My second thesis is based on my first. The question is not, “How do we integrate [name your library information resource] in the EHR?” Sure, we could embed some kind of “library toolbar” or “information button” in the EHR interface or even make selected words in patient records hyperlink to [name your library information resource]. But I venture these would not be generally successful, because these information-seeking behaviors would not be a seamless part of the treatment-and-care process. Clinicians just want the order set. The information clinicians want or are able to use has to be seamlessly integrated into the process of providing treatment and care. I think the question is, rather, “How can evidence be logically integrated into the EHR so it is part of the treatment-and-care process?”
EHRs are very much about increasing clinical productivity, about advancing the business of health care. The vision of a successful EHR does not include that clinicians get bombarded with every available piece of evidence—every available piece of information—potentially relevant to the need at hand. Rather, the vision is that clinicians are given just the information they need to advance health, to provide each person the best care, at the right time, every time. For example, the core goals of DHH's new EHR implementation are:
At every level, each clinician and staff should be supported and workflows designed in such a manner as to optimize a) quality of care, b) patient satisfaction, c) clinician and staff productivity, d) appropriate charge capture, e) clinician and staff job satisfaction and f) advancement of our academic mission. [Internal presentation to board]
Librarians should ask ourselves how we can contribute our knowledge, skills, and experience to an EHR implementation, not how the “library should be integrated in the EHR.” We should understand that just inserting a “library button” in the EHR probably is not going to provide fundamental, systematic benefit. Even if clinicians push the button—which they very well may not—if it does anything other than provide information exactly integrated to the treatment and care process at hand, it will be of little use.
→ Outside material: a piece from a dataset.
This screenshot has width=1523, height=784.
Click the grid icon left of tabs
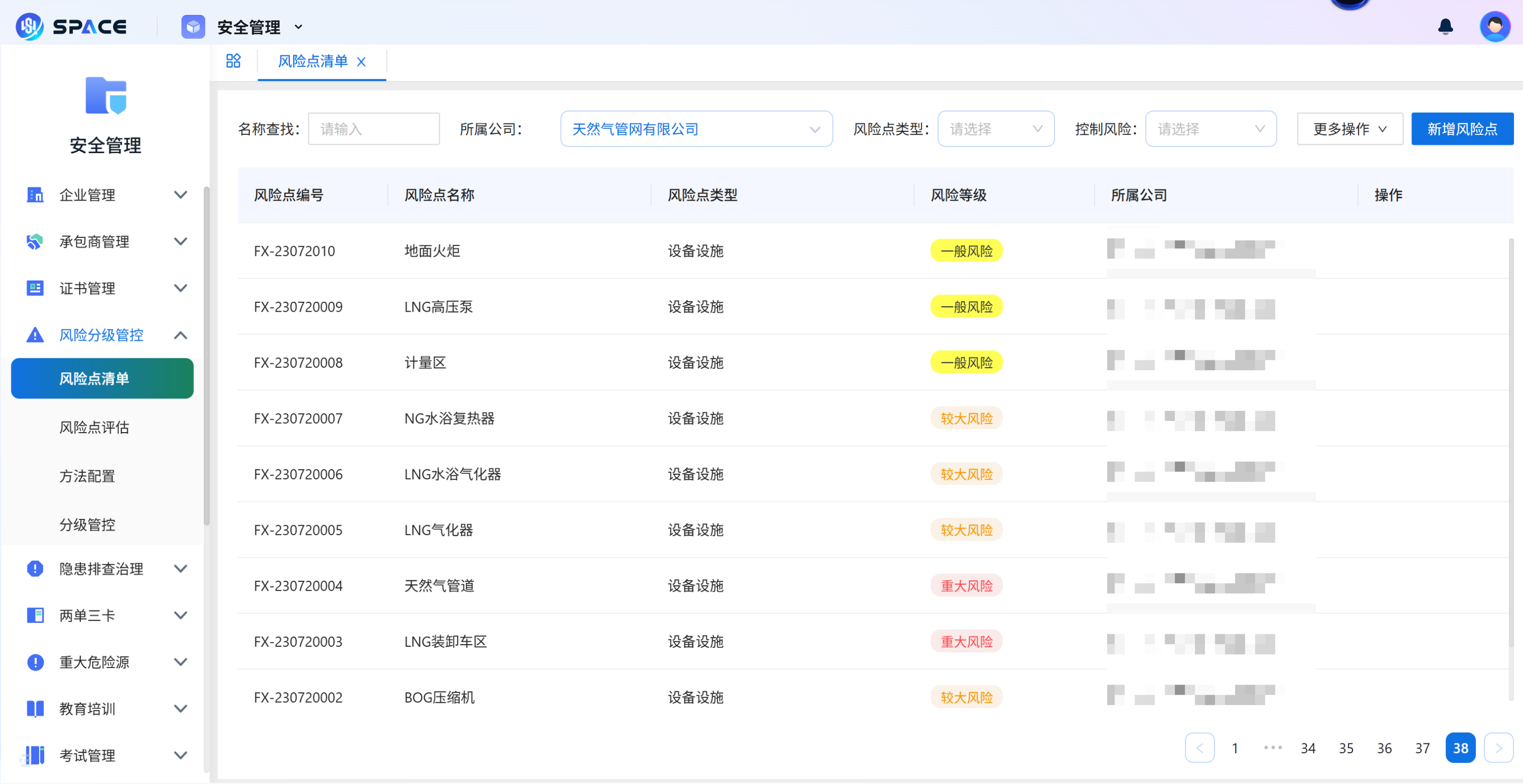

Information—some of which, but not all, may be the responsibility of the library to manage—has to be an integral part of the real process of providing care.
When you talk with your clinical leaders about EHRs, talk about how evidence—not “the library”—should be integrated into the treatment and care process.
*Based on a paper presented at the Association of Academic Health Sciences Libraries symposium: “Electronic Health Records (EHR) and Knowledge-Based Information: State-of-the-Art and Roles for Libraries in Health Information Technology”; Boston, MA; November 7, 2009.